The letter written by the U.S. Senators, including Senate Judiciary Committee Chairman Dick Durbin, and many other leaders in the U.S. Senate, insists that the time is now to close down the detention camp because it “has damaged America’s reputation, fueled anti-Muslim bigotry, and weakened the United States’ ability to counter terrorism and fight for human rights and the rule of law around the world.” Calling the detention center a“propaganda tool used by America’s enemies and a danger to national security, they point out the hypocrisy of the United States calling out others’ human right violations.
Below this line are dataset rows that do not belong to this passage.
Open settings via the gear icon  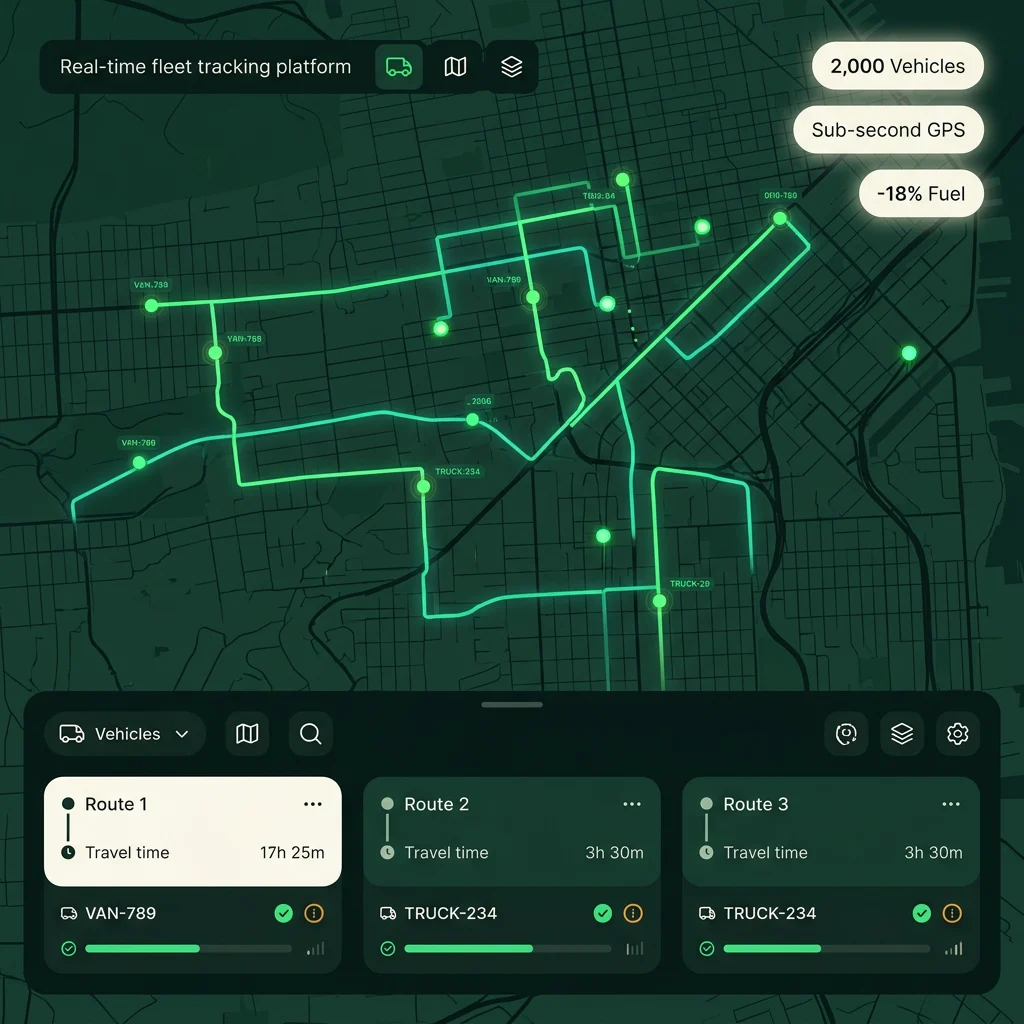tap(957, 733)
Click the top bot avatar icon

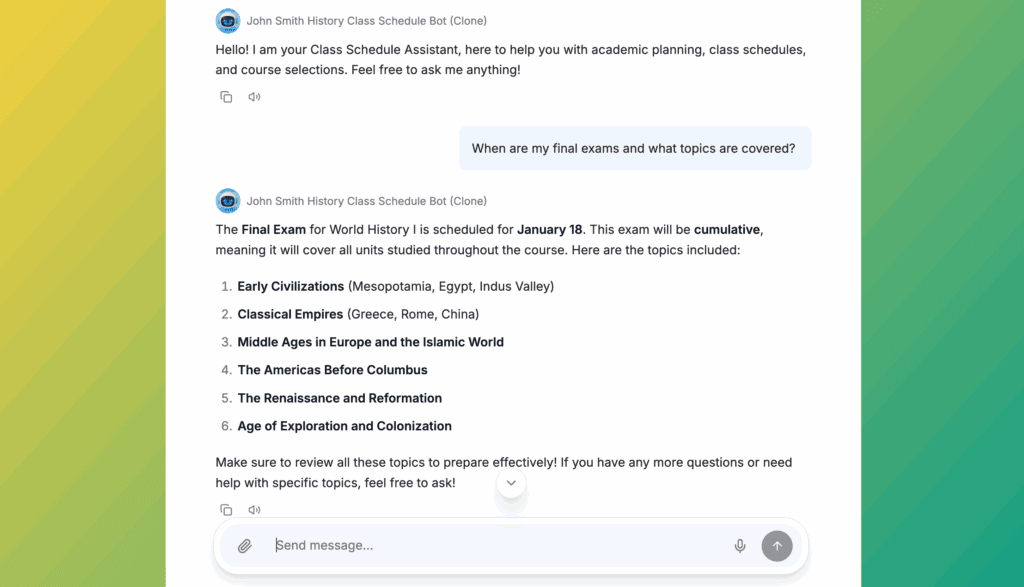click(228, 21)
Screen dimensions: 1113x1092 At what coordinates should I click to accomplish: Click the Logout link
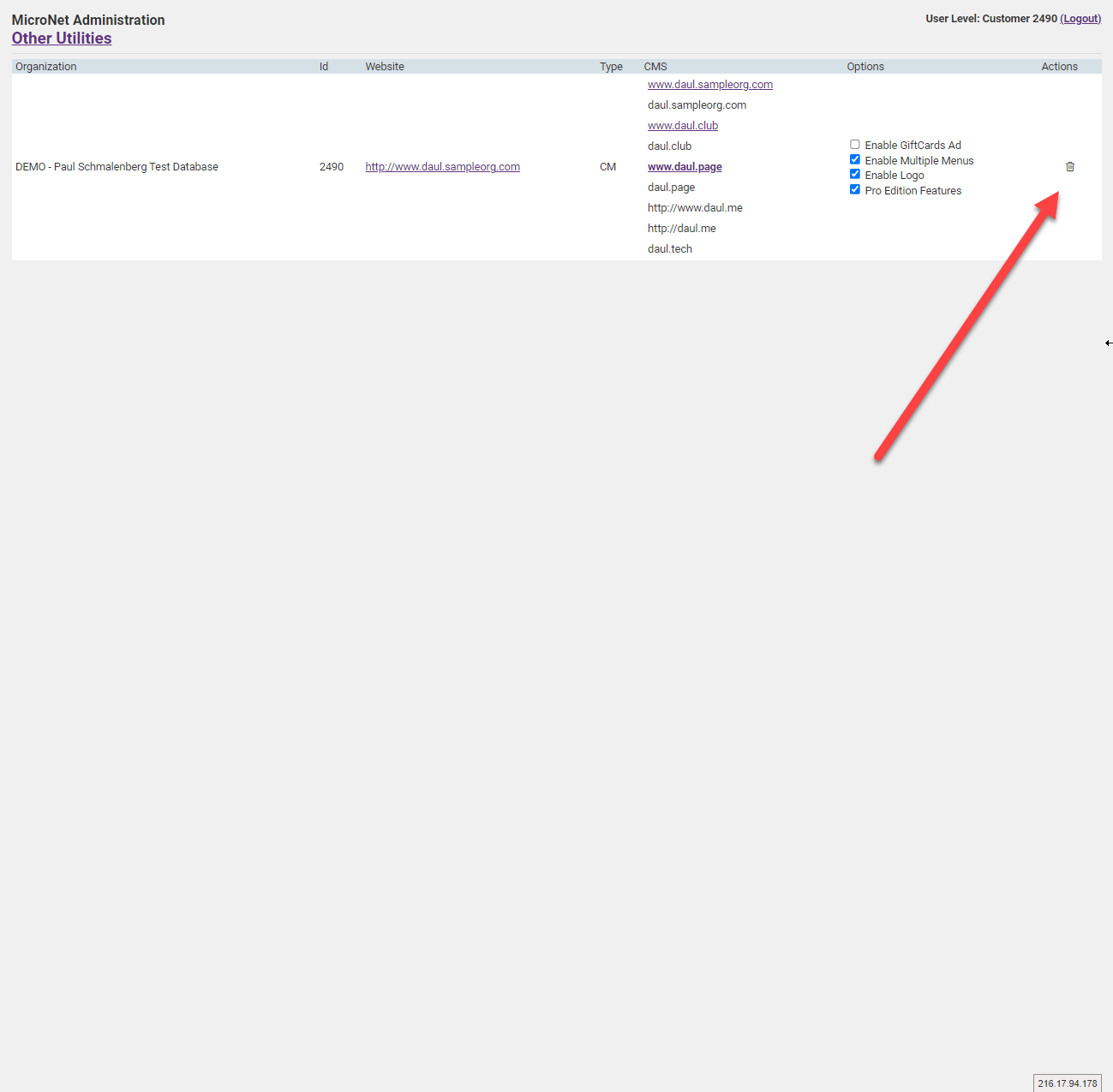tap(1080, 19)
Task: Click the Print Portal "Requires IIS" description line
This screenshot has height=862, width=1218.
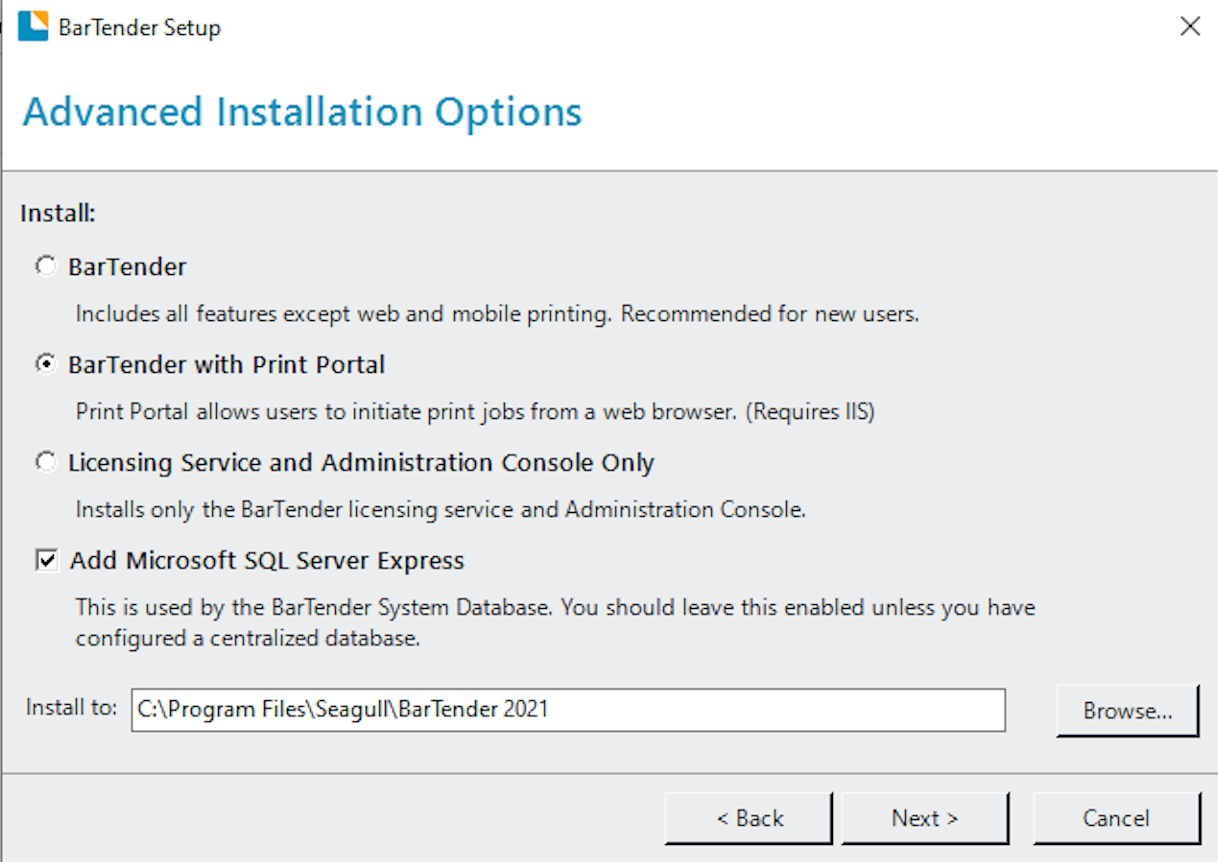Action: click(x=475, y=412)
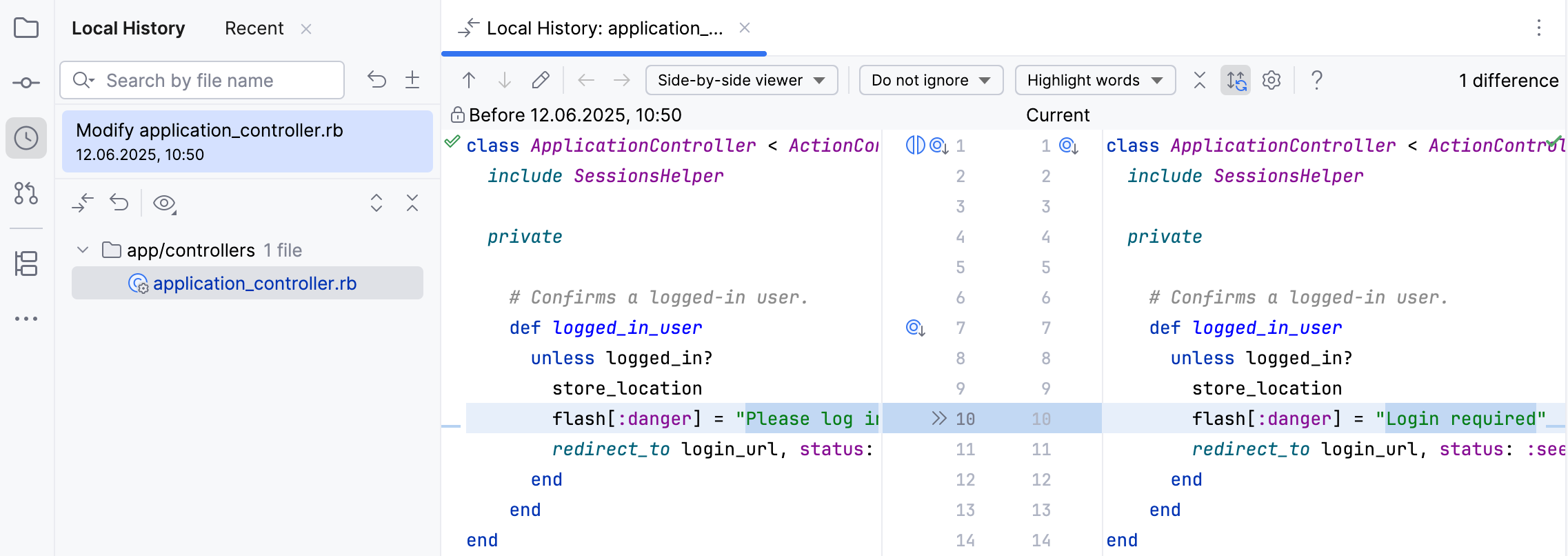
Task: Toggle synchronize scrolling button
Action: click(1236, 81)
The Senators insist that now is the time to close down Guantánamo Bay Detention camp, so that the United States can fix its reputation around the world, following the damage committed to America’s reputation by the Trump Administration.
We, at the Muslim Public Affairs Council echo these sentiments, for we have been advocating for our government to close down the detention facility since the first emergence of these grotesque human right violations allegations. Our president, Salam Al-Marayati, visited the detention center back in 2007, during the Bush Administration, and he recalled that the detention camp “is killing the character of our nation.” The last four years of policy is testament to the damage our national character has endured; now is the time to close down Guantánamo Bay Detention camp, and end this dark chapter of our nation’s history.
If this week’s conviction of the police officer that murdered George Floyd revealed anything about what American’s demand, it’s that they yearn for a system that treats all equally, regardless of race or creed. Americans believe that no person is above the law, and that the law doesn’t allow for double standards. The second paragraph of our Declaration of Independence states, “We hold these truths to be self-evident, that all men are created equal, that they are endowed by their Creator with certain unalienable Rights, that among these are Life, Liberty and the Pursuit of Happiness. — That to secure these rights, Governments are instituted among Men, deriving their just powers from the consent of the governed.” We are the governed, and we do not consent our government to encroach on the inalienable rights of any human being. It’s time to remind ourselves, and the world, who the United States is, and what it was envisioned to be by our founders. It’s due time to close down the Guantánamo Bay Detention Camp.